En opposition à ces inquiétudes indulgentes, la puissance des Ultras s’affirme. Les extrêmistes avaient jusqu’ici été contenus par l’autorité de Danton et la popularité de Marat. Les agitateurs Ultras du 10 mars avaient été dénoncés comme contre-révolutionnaires, Jacques Roux avait été arrêté. Mais Marat est mort, Danton est absent. Les Cordeliers ont exclu les anciens dirigeants dantonistes, comme Legendre, qualifiés d’“endormeurs”. L’influence et la cohésion des Ultras progresse.
Les Ultras se rassemblent autour de quelques options politiques fondamentales. D’abord, ils sont convaincus que, seules, la Terreur et une répression tous azimuts contiendront tous les ennemis de la Révolution : nobles, prêtres et émigrés, mais aussi banquiers, spéculateurs et accapareurs.

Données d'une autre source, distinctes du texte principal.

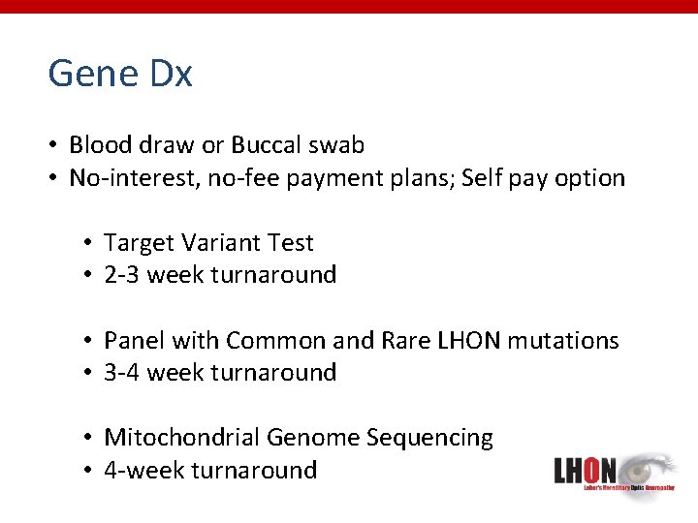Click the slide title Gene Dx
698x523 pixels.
click(120, 74)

Ils voient des traîtres partout et veulent leur extermination. Aux Jacobins, Julien de la Drôme, adversaire des Indulgents, s’écrie : “Les malheurs de la patrie proviennent des longueurs qu’on apporte à juger les conspirateurs !” Les Ultras, qui ont poussé à l’éxécution des chefs Girondins, réclament par ailleurs inlassablement la mort des 73 députés girondins détenus, la mort de toute la famille Capet, des “affameurs du peuple”, de toutes “les jambes cassées en révolution”. Comme Marat, ils réclament le despotisme de la liberté. Ce despotisme doit aussi agir sur le plan économique. Car les Ultras s’appuient sur une partie du peuple parisien, les sans-culottes, dont les revendications vont au-delà des droits politiques. Les Ultras, socialement progressistes, sont prêts à utiliser la contrainte pour soulager la misère. La Commune de Paris, où ils sont très influents, a montré l’exemple des taxations. Leur troisième cheval de bataille, la déchristianisation, sert de prétexte à une vaste opération de propagande. Ils veulent entraîner la Convention dans la surenchère anticléricale.
Les chefs Ultras ont aussi un objectif plus terre à terre. Ils vivent le drame de ne pas être au pouvoir.Ils ne sont pas députés et ils ne peuvent que chercher à influencer la Convention de l’extérieur. Pour augmenter leur pouvoir, ils souhaitent le renforcement de l’appareil répressif et la multiplication des Comités de surveillance. Les Ultras, d’autant plus frustrés qu’ils se sentent forts, sont à l’origine du formidable outil de pouvoir qu’est l’Armée Révolutionnaire.Ils contrôlent son action redoutable, sa mission de police intérieure, de surveillance et de répression. Cette Armée commet des excès de toutes natures. Ronsin, son chef,Boulanger et Mazuel, ses bras droits, l’état-major et les cadres de cette armée, sont Ultras.
Ce n’est pas tout. Les Ultras dominent la Commune avec le Substitut du Procureur qui a donné son nom à la faction, Hébert, et dans une moindre mesure avec le Procureur Chaumette et le Maire Pache. Les Ultras contrôlent totalement le Club des Cordeliers, qui se veut plus révolutionnaire que celui des Jacobins. Ils ont la haute main sur le Ministère de la Guerre avec le secrétaire général Vincent et secondairement, avec le ministre, Bouchotte. Ils ont un journal populaire et ordurier, le Père Duchesne, rédigé par Hébert et financé largement par Vincent. De plus, les Ultras sont actifs aux Jacobins et parviennent parfois à contrôler les séances du Club.
Enfin, depuis le 14 septembre, les Ultras ont conquis une nouvelle place forte.Le Comité de Sûreté Générale compte désormais des députés proches d’eux tels que Voulland, Elie Lacoste, Amar et surtout Vadier, son chef spirituel, l’ami de Ronsin. Au Comité de Salut Public, ils ont l’appui de Collot d’Herbois, et à la Convention, de quelques députés tels que Carrier, Fouché, Javogues et Léonard Bourdon.Si leur influence parlementaire reste limitée, ils exercent de l’extérieur une pression croissante. Dès septembre 1793, les Ultras favorisent en sous-main le remplacement de la Convention. Ils espèrent avoir une place déterminante dans l’assemblée suivante. Ils demandent d’abord l’application immédiate de la Constitution proclamée le 10 août 1793. Puis, la manoeuvre ayant échoué, ils demandent l’exclusion des “endormeurs”. Enfin, ils s’orientent plus ou moins fermement vers l’insurrection.